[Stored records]
──────────
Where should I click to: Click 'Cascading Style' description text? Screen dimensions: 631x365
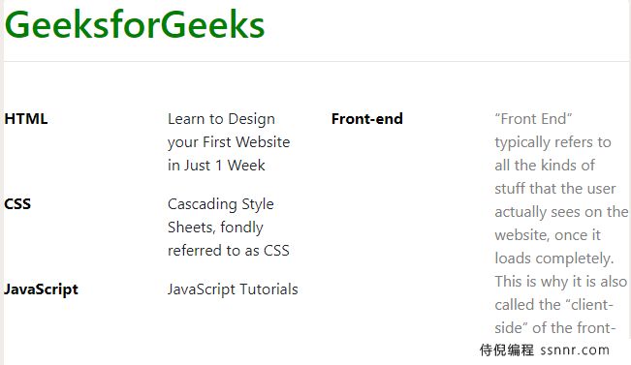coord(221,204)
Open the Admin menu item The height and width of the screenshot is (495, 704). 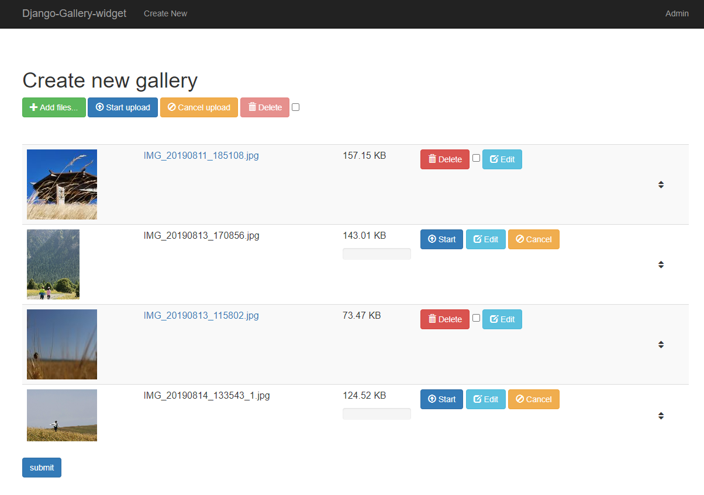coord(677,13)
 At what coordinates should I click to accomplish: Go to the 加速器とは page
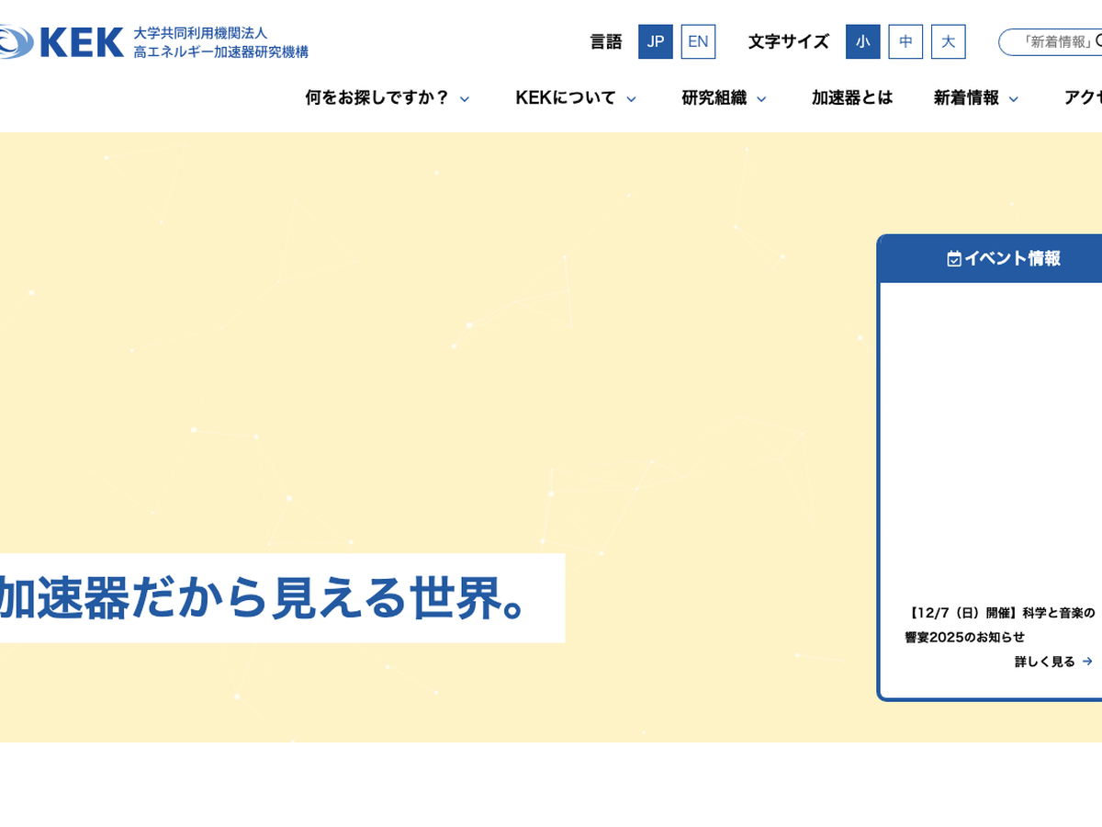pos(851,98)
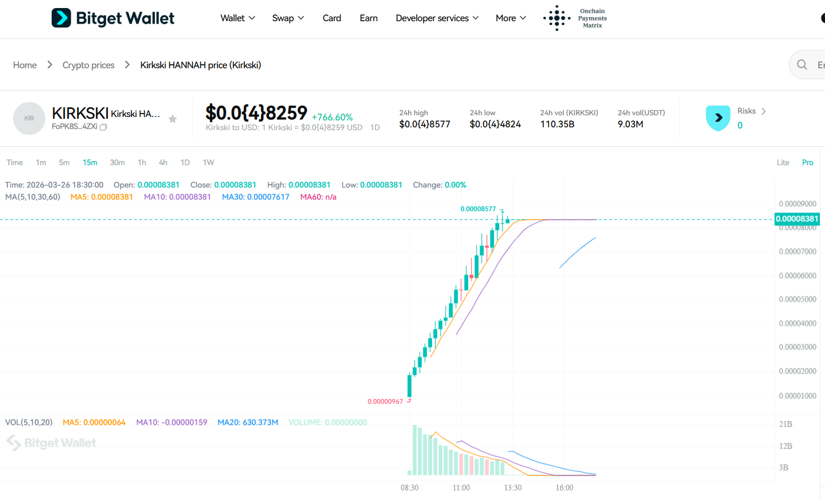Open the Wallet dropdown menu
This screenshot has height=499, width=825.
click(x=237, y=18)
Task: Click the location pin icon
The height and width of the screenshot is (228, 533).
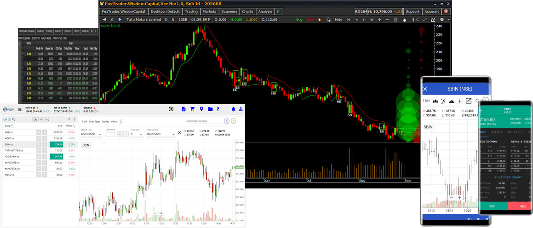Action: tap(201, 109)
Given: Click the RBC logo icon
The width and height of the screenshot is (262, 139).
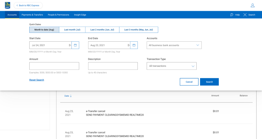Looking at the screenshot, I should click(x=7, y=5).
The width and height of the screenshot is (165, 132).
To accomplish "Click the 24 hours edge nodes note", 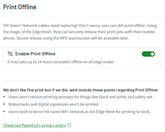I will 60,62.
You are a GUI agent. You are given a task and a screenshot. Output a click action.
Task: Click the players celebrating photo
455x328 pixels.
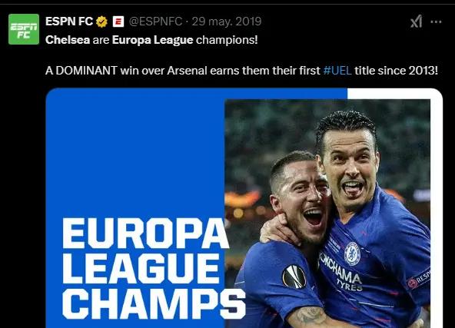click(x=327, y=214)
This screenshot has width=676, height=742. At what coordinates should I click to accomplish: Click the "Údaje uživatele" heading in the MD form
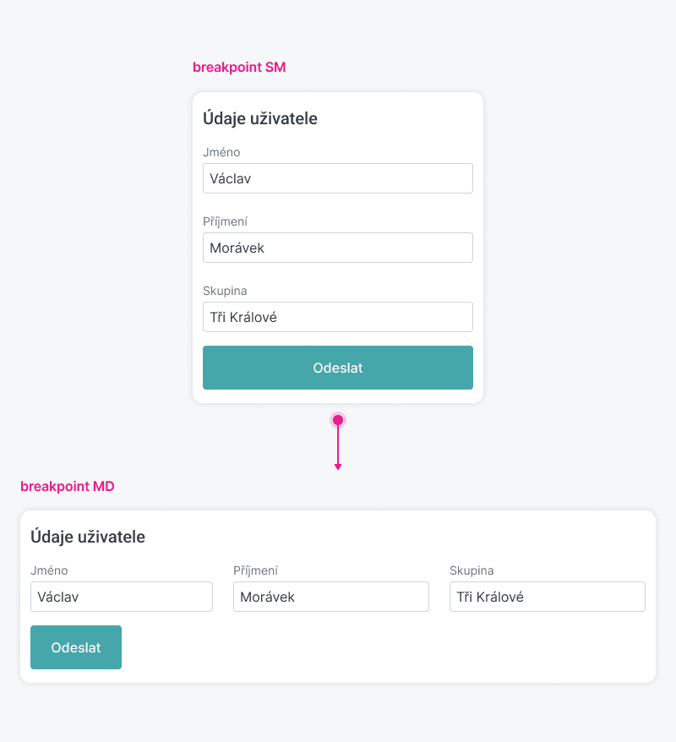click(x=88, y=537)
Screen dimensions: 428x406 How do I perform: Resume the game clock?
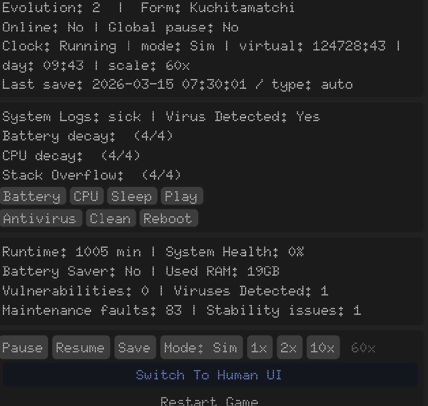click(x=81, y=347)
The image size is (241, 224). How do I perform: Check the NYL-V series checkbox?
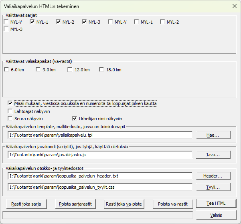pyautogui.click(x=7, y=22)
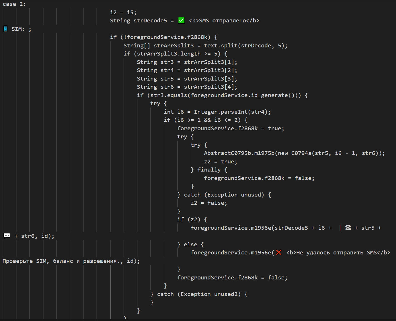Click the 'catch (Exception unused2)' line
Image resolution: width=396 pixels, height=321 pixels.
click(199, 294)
──────────
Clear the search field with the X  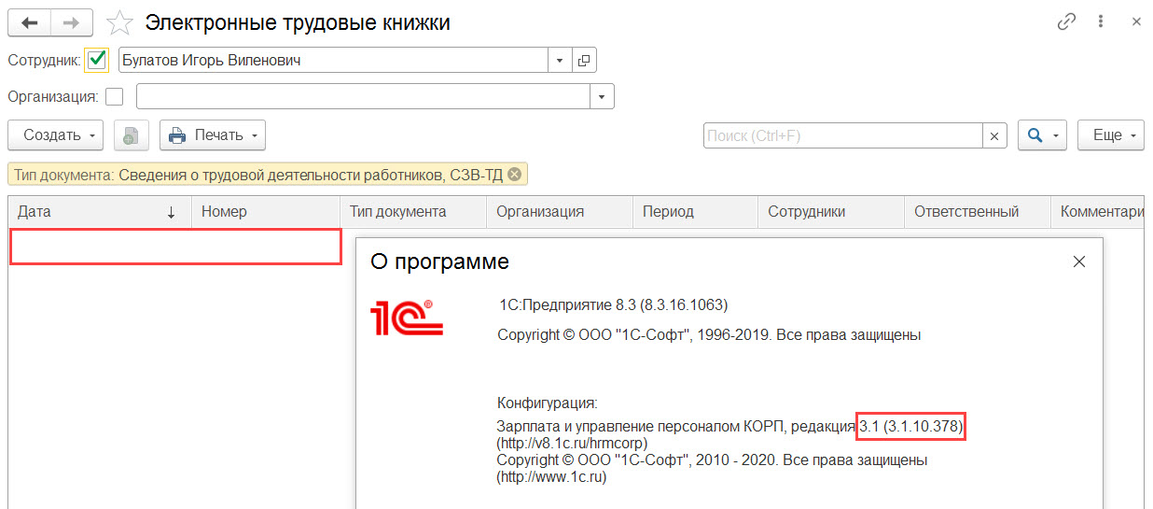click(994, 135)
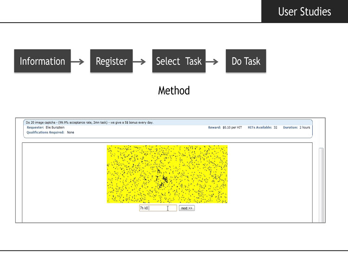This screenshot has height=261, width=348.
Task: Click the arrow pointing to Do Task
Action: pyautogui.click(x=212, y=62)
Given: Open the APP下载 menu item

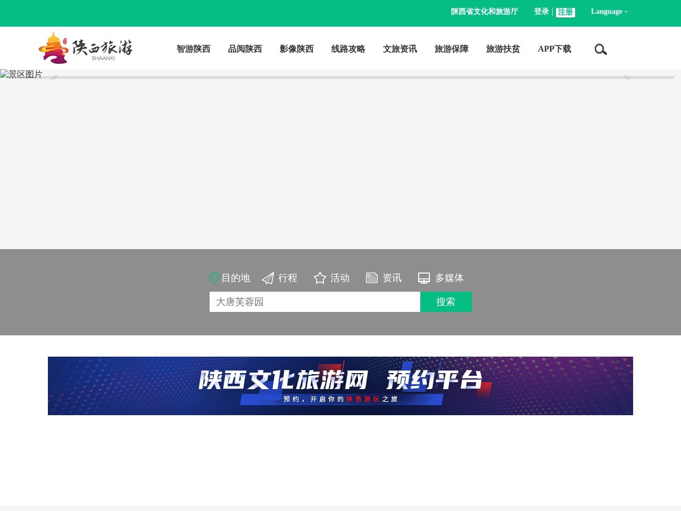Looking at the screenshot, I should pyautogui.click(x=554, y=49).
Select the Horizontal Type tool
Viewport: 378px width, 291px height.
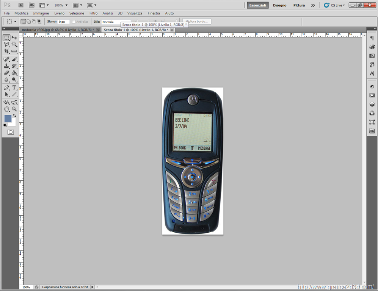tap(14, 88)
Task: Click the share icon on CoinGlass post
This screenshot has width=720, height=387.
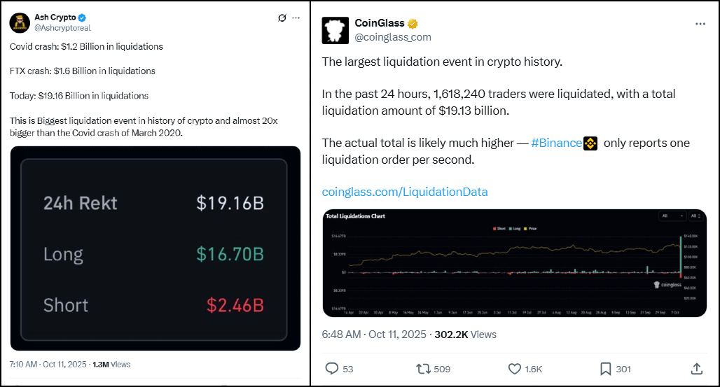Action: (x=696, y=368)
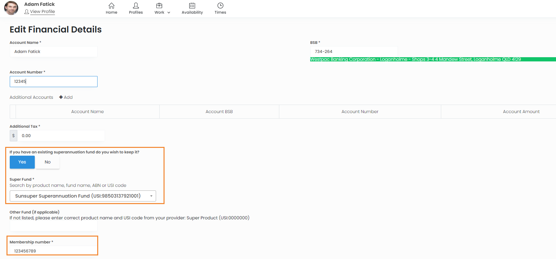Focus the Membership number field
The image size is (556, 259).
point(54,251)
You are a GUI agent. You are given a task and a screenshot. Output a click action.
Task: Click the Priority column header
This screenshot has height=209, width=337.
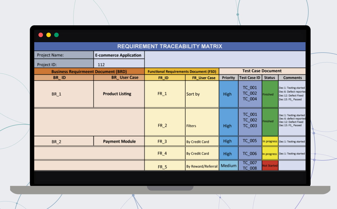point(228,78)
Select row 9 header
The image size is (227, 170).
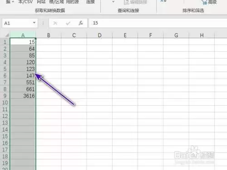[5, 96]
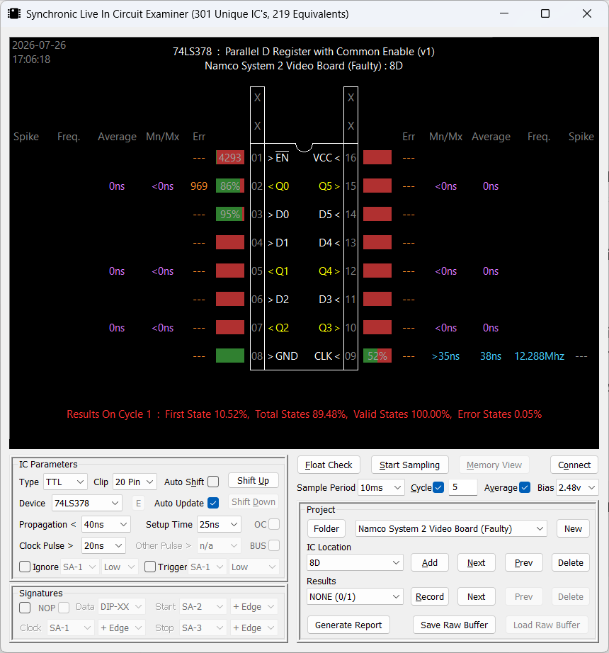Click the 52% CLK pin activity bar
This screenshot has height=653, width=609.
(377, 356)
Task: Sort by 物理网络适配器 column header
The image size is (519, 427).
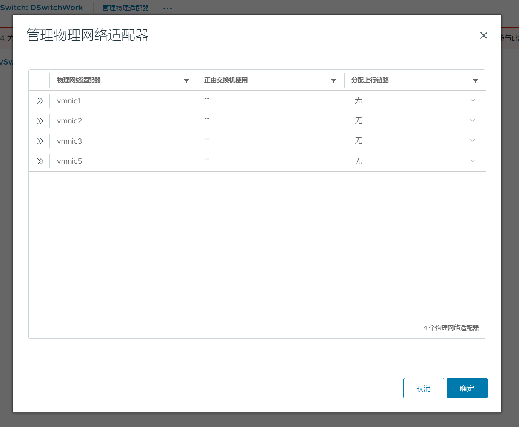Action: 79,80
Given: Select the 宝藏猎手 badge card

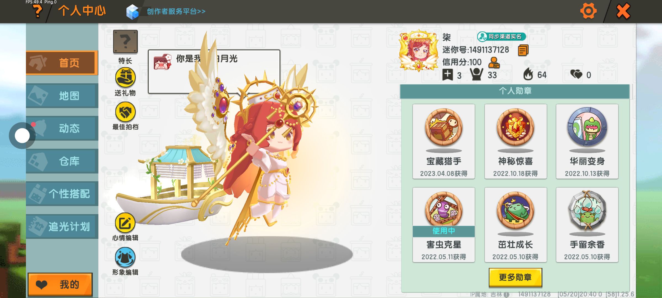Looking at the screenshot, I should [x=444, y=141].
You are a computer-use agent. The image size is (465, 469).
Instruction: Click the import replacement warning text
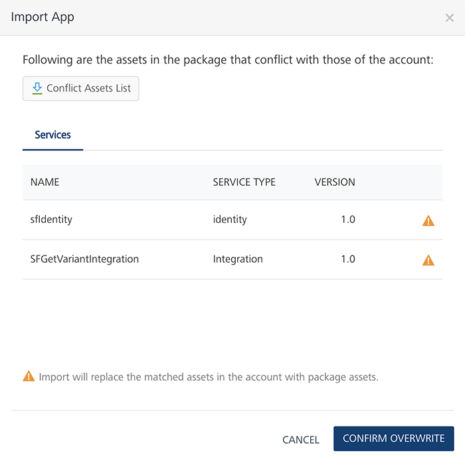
──────────
§ **WHAT IS REQUIRED**: Write out, word for word, the stretch of entries that begins at the line with "Given: Open the APP下载 menu item" and ends at the line with "Instruction: Click the". Pictures do not belong in it.

§ **ANSWER**:
Given: Open the APP下载 menu item

Looking at the screenshot, I should pyautogui.click(x=554, y=49).
Select the Horizontal Type tool
Viewport: 378px width, 291px height.
tap(14, 88)
Task: Click the share icon on CoinGlass post
This screenshot has width=720, height=387.
Action: (x=696, y=368)
Focus the Membership number field
The image size is (556, 259).
point(54,251)
You are a GUI agent. You are given a task and a screenshot. Output a click action.
Task: Click the Priority column header
This screenshot has height=209, width=337.
point(228,78)
Select row 9 header
The image size is (227, 170).
[5, 96]
Click the 52% CLK pin activity bar
This screenshot has height=653, width=609.
(377, 356)
Task: Sort by 物理网络适配器 column header
The image size is (519, 427).
Action: 79,80
Given: Select the 宝藏猎手 badge card

Looking at the screenshot, I should [x=444, y=141].
You are a computer-use agent. The image size is (465, 469).
Instruction: Click the import replacement warning text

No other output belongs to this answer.